DI: Given that the school has carved out a thriving niche as an urban-based research institution, do you see Jackson State having to further negotiate the role it plays in Mississippi and its relationship with the state? 

RM:  It’s an interesting situation to be in when you are the only university in the largest metropolitan area and capital city in a state that flies a Confederate flag as its state flag, and you’re a historically Black institution. You try to put that together, and in some people’s minds it doesn’t compute.

I used to think that [the Mississippi political and business establishment] didn’t like Jackson State, but I found out that it wasn’t that they didn’t like it — it was they didn’t see it at all. As far as the business community was concerned, [Jackson State] wasn’t part of their Mississippi.

But the truth is that they are starting to pay attention. They understand that one of the biggest mistakes they made as a business community was to underinvest in the university that serves their capital city and the entire center of the state. A lot of them haven’t quite figured out how to make it right without making it White, but we’re working on it. I think they’re starting to get it.

DI: Did you see Jackson State as a place that could use the skills you developed as director of the New Orleans public housing authority?

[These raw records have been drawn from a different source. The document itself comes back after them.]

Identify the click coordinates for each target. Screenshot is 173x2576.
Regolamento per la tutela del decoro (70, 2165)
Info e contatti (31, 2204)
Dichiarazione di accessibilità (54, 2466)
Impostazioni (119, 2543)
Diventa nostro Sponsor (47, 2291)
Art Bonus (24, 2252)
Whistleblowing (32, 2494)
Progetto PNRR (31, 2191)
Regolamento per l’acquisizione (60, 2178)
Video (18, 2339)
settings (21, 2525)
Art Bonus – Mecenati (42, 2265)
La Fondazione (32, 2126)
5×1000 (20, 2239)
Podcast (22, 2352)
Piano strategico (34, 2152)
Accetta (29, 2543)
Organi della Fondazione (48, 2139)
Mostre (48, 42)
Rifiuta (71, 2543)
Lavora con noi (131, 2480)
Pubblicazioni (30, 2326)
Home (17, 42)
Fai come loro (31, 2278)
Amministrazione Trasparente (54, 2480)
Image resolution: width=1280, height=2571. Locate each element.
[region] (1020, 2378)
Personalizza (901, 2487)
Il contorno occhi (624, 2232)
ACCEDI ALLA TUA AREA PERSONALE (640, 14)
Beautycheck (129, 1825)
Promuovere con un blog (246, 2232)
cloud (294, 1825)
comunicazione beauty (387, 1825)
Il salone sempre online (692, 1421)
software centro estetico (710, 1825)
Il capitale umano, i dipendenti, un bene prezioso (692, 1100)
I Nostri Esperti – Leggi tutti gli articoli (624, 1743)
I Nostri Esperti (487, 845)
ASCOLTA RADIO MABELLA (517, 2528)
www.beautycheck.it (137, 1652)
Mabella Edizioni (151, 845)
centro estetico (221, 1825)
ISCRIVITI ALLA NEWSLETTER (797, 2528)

RM:  The truth is that when you look at my history with the cooperative movement work I did, Tulane and public housing — it all kind of perfectly trained me to be president of Jackson State. It’s hard to separate Jackson State from the community that it serves. It’s always been the largest institution in and for the African-American community in Jackson. Every pastor has either worked here or has a brother that works here.
We came in knowing that part of building a great university had to involve building a great community along with it. That was part of the attraction for me because I like working in universities. My opinion has always been that universities need to be more involved in building communities for two reasons. One is because the community needs it. But second is the opportunity to build great leaders out of your graduates.

The more they do while they learn in classes, the better they understand the real world and better leaders they will be.

DI: How would you describe the accomplishments of your presidency?

RM:  Let me just start with the construction. If you walk from one end of the campus to the other, the things that are new [include] the track field, the student recreation center, and the college of business. The new campus union is going up now, as is new student housing and an engineering building. Some of that was [using] state money, but we figured out and borrowed money ourselves and … accelerated construction by using a little imagination and creativity to really transform the campus.

That’s the outside. But on the inside, we went from eight schools to six colleges and combined a lot of disciplines. We put in a new first-year experience where we actually assess every freshman that comes here not only for learning-skill weaknesses, but also for their strengths. And then we try to design an individualized learning program for that student to facilitate their ability to be successful at Jackson State.